Isso torna o jogo chato, mas não é por isso que eu disse o quanto ele é corporativo. Ghost Recon Breakpoint é, literalmente…
ESTA GERAÇÃO RESUMIDA EM UM JOGO
Temos aqui um loot shooter RPG de mundo aberto recheado de microtransações (que originalmente vendia até skill points). Se a geração passada é lembrada por seus jogos de ação cheios de adrenalina roteirizada, esta sem dúvida ficará marcada por essa curiosa mistura de Diablo com Witcher 3 que domina totalmente o mercado de AAAs nos últimos anos. Esse jogo é a quintessência desta geração, mas consegue misturar absolutamente todas essas características em algo totalmente sem alma, que parece ter sido feito por executivos, não por criativos.
A marca Tom Clancy, goste você ou não dela, implica um certo grau de realismo. Transformar isso em um loot shooter é totalmente sem sentido. Por que uma metralhadora tem poder 150 e outra tem 12? E outra, sabe qual é a graça de um loot shooter? O absurdo. Em Destiny, você pode pegar armas que queimam seus alvos por dentro, em Borderlands 3 tem algumas que gemem quando são recarregadas. Não dá para colocar essas brincadeiras em um jogo do Tom Clancy.Basicamente, eu equipei minha personagem com um sniper e uma metralhadora e só trocava por outras para aumentar minhas estatísticas. O pior é pensar que a própria Ubisoft já tem um loot shooter com a marca Tom Clancy. Para que outro? Far Cry e Assassin’s Creed também estão indo por essa linha.
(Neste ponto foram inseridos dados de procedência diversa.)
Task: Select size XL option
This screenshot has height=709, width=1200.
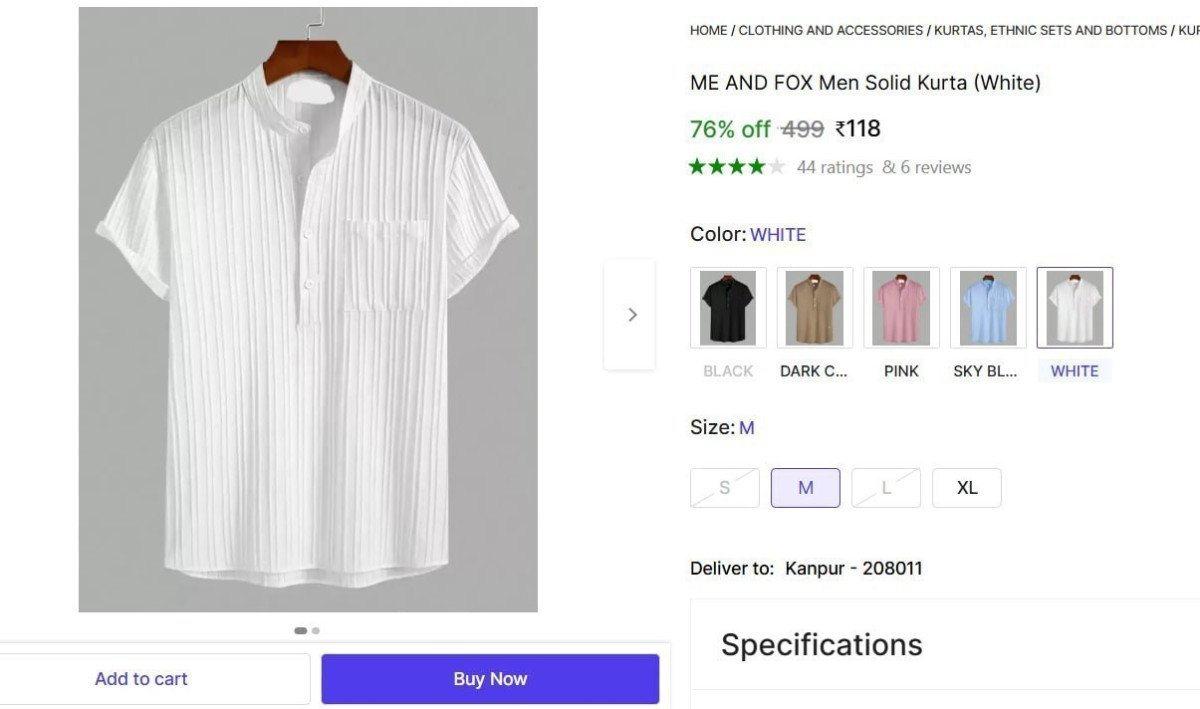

Ubisoft já foi sinônimo de qualidade. E ela tinha dezenas de marcas fortes e diferentes. Tínhamos os jogos do Tom Clancy, tínhamos Prince of Persia, Assassin’s Creed, Far Cry. Volte no tempo e você vai se lembrar que essa foi a empresa que nos deu o inovador Flashback.Atualmente, “um jogo da Ubisoft” significa algo de alto orçamento, bonito, bem-feito. Mas também significa que vai ser um RPG de mundo aberto cheio de loot (e estou ignorando as sempre presentes microtransações para “economia de tempo”). E tudo bem eles fazerem um, ou dois, ou até três RPGs de mundo aberto cheios de loot. Mas quando todos os jogos são exatamente iguais, mudando apenas a ambientação, o público vai se cansar. Já se cansou, aliás.
A LUZ NO FIM DO TÚNEL
As coisas talvez estejam melhorando. Recentemente, a empresa reconheceu publicamente o problema. Ao mesmo tempo, ela adiou todos os outros jogos em produção no momento. Para muitos, isso significou que os próximos jogos estavam sendo criados para serem iguais a todos os outros lançados nesta geração, e agora serão replanejados. Quem sabe não vejamos novamente a Ubisoft criativa, como foi até a geração passada? Como fã do que a empresa fez pelos games em suas décadas de história, tenho esperanças de que “um jogo da Ubisoft” volte a significar apenas um selo de qualidade, e não uma simples repetição de mecânicas dos lançamentos anteriores.